As a short cut, the camera fills a place for the many who feel pictures and wish to create them, but at small cost of time and effort. A little art school for the public has the small black box be-come, into which persons have been looking searchingly and thoughtfully for the past dozen years. To those who have thus regarded it and exhibit work in competition, revelations have come. Non-composition ruins their chances. Good composition is nine-tenths of the plot. When this is conceded the whole significance of their art is deepened. Then and not until then does photography become allied with art, for this is the only point at which brains may be mixed with the photographic product.
Any one who has experienced a lantern slide exhibition of art, where picture after picture follows rapidly and the crowd expresses judgment by applause, will not long be in doubt what pictures make the strongest appeal. The ” crowd” applauds three types; something recognized as familiar, the ” happy hit,” especially of title, and, (not knowing why) all pictures, without regard to subject, which express unity. The first two classes are not a part of this argument, but of the last, the natural, spontaneous attraction of the healthy mind by what is complete through unity contains such reason as cannot be ignored.
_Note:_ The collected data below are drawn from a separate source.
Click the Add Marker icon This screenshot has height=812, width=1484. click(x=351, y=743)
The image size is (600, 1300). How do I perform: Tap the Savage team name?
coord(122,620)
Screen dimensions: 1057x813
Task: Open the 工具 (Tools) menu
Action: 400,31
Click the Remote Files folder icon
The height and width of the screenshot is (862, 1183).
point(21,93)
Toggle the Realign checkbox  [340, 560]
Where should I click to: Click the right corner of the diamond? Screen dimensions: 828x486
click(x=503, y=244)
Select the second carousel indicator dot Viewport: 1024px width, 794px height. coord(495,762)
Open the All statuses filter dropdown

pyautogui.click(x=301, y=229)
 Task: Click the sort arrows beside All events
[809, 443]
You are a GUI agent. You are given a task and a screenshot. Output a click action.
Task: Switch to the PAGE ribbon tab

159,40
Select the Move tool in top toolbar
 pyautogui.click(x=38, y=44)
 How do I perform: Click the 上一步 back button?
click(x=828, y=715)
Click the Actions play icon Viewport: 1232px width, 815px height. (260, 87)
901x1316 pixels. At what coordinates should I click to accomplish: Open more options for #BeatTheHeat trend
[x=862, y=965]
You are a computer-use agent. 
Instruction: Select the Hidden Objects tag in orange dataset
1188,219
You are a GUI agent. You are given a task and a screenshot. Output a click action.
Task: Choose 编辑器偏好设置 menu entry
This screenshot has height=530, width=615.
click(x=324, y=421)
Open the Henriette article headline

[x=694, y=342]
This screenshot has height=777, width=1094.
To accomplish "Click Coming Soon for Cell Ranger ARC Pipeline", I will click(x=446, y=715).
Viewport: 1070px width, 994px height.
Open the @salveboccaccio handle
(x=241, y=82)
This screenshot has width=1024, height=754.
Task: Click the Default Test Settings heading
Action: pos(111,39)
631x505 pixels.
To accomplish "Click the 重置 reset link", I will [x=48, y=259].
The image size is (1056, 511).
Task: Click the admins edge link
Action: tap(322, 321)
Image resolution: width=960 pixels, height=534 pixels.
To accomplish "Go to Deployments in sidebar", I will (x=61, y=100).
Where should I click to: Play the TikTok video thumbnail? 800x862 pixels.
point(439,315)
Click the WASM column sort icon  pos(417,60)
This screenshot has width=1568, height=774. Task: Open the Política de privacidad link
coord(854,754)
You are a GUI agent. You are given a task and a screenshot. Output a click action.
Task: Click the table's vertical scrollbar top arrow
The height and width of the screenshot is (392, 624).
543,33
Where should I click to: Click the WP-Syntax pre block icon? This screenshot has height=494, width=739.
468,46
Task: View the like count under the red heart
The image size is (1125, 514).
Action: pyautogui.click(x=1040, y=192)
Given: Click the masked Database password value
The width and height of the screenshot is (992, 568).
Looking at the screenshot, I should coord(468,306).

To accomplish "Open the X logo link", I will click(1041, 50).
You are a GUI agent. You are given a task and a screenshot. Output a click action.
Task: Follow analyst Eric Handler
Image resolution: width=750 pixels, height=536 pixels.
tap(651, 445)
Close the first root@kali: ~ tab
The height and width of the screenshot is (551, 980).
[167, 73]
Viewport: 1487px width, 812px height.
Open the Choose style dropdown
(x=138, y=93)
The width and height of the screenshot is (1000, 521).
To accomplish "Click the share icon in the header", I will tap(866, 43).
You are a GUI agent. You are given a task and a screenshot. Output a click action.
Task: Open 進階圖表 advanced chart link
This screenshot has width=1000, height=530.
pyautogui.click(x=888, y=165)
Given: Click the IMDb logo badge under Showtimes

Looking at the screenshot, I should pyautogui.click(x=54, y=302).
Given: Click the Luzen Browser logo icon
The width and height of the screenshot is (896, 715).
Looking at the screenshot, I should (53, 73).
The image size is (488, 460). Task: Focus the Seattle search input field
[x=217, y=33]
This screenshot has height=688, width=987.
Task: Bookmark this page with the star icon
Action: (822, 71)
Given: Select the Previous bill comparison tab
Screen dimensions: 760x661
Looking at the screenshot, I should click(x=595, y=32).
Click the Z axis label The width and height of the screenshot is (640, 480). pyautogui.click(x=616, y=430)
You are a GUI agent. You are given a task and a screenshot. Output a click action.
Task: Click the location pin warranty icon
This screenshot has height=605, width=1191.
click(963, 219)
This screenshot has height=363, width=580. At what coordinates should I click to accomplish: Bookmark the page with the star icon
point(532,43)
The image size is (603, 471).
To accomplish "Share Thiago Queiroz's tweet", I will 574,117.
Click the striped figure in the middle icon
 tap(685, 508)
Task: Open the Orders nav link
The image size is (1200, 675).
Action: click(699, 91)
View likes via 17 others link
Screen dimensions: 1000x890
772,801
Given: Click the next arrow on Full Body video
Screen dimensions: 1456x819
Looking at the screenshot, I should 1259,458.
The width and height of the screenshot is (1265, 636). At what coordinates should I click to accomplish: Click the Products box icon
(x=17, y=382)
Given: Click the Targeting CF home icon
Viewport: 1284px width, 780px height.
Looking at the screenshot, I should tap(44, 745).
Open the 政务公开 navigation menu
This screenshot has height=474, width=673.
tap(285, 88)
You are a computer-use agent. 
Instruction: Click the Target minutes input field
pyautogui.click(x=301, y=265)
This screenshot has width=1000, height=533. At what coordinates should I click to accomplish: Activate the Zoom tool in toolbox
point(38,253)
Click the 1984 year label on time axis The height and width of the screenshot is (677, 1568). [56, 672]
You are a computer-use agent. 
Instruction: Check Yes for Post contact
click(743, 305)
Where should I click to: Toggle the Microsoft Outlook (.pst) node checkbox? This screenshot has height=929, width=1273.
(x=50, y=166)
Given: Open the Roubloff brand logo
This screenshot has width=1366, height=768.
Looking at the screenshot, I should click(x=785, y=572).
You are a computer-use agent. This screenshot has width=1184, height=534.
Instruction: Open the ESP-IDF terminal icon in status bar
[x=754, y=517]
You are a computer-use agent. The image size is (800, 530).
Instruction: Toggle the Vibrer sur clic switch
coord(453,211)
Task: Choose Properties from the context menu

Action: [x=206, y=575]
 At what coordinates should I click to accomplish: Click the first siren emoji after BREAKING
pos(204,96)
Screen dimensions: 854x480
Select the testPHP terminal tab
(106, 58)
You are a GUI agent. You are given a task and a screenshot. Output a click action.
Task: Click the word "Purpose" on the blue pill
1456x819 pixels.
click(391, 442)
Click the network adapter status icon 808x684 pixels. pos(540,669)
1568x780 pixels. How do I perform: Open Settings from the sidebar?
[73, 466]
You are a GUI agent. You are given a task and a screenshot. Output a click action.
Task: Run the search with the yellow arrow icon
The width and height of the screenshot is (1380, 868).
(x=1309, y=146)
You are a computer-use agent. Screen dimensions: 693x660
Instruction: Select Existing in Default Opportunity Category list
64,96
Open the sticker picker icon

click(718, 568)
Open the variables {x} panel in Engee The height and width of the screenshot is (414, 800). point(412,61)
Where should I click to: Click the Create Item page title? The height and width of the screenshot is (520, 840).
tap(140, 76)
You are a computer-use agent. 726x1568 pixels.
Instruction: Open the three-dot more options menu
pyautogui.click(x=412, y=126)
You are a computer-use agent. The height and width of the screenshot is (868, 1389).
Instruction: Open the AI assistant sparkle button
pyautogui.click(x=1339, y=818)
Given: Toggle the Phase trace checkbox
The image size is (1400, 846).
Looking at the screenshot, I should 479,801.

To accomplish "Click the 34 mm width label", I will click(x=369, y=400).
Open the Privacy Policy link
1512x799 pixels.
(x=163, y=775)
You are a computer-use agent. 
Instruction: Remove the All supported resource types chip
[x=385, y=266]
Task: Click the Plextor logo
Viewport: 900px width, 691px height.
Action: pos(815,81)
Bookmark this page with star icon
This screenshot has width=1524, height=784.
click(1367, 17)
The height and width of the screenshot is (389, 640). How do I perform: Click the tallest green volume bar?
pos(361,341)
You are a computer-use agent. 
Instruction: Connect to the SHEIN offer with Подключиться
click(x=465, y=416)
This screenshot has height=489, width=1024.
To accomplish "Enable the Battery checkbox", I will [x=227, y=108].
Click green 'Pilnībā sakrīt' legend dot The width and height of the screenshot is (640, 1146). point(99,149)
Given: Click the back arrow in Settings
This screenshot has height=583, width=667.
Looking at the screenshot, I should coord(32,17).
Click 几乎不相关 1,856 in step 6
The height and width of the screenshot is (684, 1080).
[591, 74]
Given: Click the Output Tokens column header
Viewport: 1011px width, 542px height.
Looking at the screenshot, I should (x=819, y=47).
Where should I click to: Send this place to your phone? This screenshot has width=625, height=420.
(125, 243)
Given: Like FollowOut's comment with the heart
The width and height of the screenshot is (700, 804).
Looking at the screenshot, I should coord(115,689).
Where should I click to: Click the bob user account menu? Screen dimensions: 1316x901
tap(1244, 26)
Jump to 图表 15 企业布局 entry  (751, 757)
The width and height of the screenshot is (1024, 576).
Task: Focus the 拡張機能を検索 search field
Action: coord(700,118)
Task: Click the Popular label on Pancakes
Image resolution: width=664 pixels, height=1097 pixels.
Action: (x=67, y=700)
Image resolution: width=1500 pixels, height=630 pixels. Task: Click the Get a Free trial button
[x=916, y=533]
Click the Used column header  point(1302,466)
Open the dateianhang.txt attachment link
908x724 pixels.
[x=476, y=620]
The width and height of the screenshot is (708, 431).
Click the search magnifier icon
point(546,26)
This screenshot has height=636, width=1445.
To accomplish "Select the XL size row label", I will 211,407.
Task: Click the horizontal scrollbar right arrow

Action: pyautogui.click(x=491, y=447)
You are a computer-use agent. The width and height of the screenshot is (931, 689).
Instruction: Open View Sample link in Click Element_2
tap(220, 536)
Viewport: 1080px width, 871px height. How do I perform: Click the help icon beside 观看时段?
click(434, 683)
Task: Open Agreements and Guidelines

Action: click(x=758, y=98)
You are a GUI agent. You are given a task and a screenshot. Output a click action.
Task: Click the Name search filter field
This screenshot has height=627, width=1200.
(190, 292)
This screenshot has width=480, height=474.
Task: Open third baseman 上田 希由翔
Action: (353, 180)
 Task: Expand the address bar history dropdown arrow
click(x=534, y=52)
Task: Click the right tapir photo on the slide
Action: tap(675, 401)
Subjects of equal or greater interest which antagonize unity fall flat before this jury.
There is no opportunity more valuable to the amateur photographer than the lantern slide exhibition, and the fact that even now no more than ten or twelve per cent. of what is shown is pictorially good should provoke a search for the remedy.
For the student, to fill the eye full of good compositions and to know why good, is of equal value with the study of faulty composition to discover why bad.
The challenge of compositions neither good nor bad to discover wherein they could be improved is better practice than either.
This is the constant exercise of every artist, the ejection of the sand grains from his easy running machinery.
Before photography became a fashion it was the writer’s privilege to meet a country physician who had cultivated for himself a critical picture sense. The lines of his circuit lay among the pleasantest of pastoral scenes. Stimulated by their beauty it became his habit, as he travelled, to mark off the pictures of his route, to note where two ran together, to decide what details were unnecessary, or where, by leaving the high-way and approaching or retiring he discovered new ones. After a time he bought a Claude Lorraine glass. It was shortly after this purchase that I met him. His enthusiasm was delightful. With this framing of his views his judgment grew sensitive and as he showed these mirrored pictures to friends who rode with him he was most particular at just what point he stopped his horse. The man for whom picture galleries were a rarity, talked as intelligently upon the fundamental structure of pictures as most artists.
” I buy the pictures of Mauve,” remarked a clergyman in Paris, ” because he puts into them what I try to get into my sermons ; simplicity, suggestiveness and logical sequence.”